• **TASK PROMPT**
Begin at the line with "Toggle the リスト更新 checkbox" and return each line through the final one of the listing below, exactly as written.

• **DATA UNDER STUDY**
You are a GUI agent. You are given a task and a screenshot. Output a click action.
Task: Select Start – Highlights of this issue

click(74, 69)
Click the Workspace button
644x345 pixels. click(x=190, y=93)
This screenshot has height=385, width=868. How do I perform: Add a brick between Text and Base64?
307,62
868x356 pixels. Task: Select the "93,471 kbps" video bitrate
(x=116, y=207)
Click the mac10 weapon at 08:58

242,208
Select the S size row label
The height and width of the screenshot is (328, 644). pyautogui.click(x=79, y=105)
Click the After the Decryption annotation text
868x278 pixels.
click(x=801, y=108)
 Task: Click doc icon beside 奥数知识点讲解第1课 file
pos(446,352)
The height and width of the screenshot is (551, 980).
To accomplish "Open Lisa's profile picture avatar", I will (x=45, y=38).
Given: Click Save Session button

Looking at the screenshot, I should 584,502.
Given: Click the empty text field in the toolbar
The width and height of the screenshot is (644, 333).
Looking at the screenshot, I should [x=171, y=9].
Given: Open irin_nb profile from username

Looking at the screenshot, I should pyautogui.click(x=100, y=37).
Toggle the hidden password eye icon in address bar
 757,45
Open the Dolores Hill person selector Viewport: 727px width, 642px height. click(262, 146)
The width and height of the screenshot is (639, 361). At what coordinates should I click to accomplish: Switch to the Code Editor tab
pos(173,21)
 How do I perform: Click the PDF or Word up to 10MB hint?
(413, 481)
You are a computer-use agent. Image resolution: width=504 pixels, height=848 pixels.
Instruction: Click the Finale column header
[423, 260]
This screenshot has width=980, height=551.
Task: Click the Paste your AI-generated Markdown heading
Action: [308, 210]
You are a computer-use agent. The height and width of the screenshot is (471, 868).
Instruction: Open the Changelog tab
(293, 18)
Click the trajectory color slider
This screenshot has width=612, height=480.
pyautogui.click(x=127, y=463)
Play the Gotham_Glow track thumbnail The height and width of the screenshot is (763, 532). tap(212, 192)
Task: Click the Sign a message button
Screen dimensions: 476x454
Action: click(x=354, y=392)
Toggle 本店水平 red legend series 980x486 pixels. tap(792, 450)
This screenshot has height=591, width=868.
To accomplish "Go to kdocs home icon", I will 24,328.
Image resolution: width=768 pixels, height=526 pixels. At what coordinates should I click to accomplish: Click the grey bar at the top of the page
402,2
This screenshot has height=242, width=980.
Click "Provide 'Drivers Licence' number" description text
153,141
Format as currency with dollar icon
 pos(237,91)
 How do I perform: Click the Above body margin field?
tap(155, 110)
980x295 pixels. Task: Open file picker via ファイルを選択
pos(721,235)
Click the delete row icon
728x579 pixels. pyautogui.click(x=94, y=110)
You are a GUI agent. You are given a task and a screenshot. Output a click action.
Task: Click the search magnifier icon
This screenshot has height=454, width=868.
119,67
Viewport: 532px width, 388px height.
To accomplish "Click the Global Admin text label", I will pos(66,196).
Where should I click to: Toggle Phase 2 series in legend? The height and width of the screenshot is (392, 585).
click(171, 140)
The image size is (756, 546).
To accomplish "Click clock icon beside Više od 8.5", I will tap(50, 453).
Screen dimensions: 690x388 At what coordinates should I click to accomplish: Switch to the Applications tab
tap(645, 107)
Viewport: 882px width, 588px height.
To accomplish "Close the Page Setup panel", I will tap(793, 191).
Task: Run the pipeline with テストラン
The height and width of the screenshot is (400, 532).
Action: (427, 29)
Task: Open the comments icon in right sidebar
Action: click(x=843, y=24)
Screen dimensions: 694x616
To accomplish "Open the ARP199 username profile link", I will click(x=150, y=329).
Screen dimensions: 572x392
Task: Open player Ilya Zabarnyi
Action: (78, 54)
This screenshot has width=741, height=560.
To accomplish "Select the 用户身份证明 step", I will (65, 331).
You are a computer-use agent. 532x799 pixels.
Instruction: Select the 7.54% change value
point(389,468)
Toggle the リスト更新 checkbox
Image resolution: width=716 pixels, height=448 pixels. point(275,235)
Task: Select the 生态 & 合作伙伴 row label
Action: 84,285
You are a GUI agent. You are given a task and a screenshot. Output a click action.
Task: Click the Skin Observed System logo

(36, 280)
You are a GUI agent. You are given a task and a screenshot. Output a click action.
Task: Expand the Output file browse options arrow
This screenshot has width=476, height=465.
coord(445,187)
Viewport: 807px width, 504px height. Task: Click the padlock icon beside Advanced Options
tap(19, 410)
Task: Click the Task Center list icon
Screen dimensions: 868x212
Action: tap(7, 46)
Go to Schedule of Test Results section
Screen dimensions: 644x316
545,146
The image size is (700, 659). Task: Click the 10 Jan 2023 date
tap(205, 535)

• **TASK SOLUTION**
Toggle the リスト更新 checkbox
Image resolution: width=716 pixels, height=448 pixels. point(275,235)
Task: Select the 生态 & 合作伙伴 row label
Action: 84,285
You are a GUI agent. You are given a task and a screenshot. Output a click action.
Task: Click the Skin Observed System logo

(36, 280)
You are a GUI agent. You are given a task and a screenshot. Output a click action.
Task: Expand the Output file browse options arrow
This screenshot has width=476, height=465.
coord(445,187)
Viewport: 807px width, 504px height. Task: Click the padlock icon beside Advanced Options
tap(19, 410)
Task: Click the Task Center list icon
Screen dimensions: 868x212
Action: tap(7, 46)
Go to Schedule of Test Results section
Screen dimensions: 644x316
545,146
The image size is (700, 659). Task: Click the 10 Jan 2023 date
tap(205, 535)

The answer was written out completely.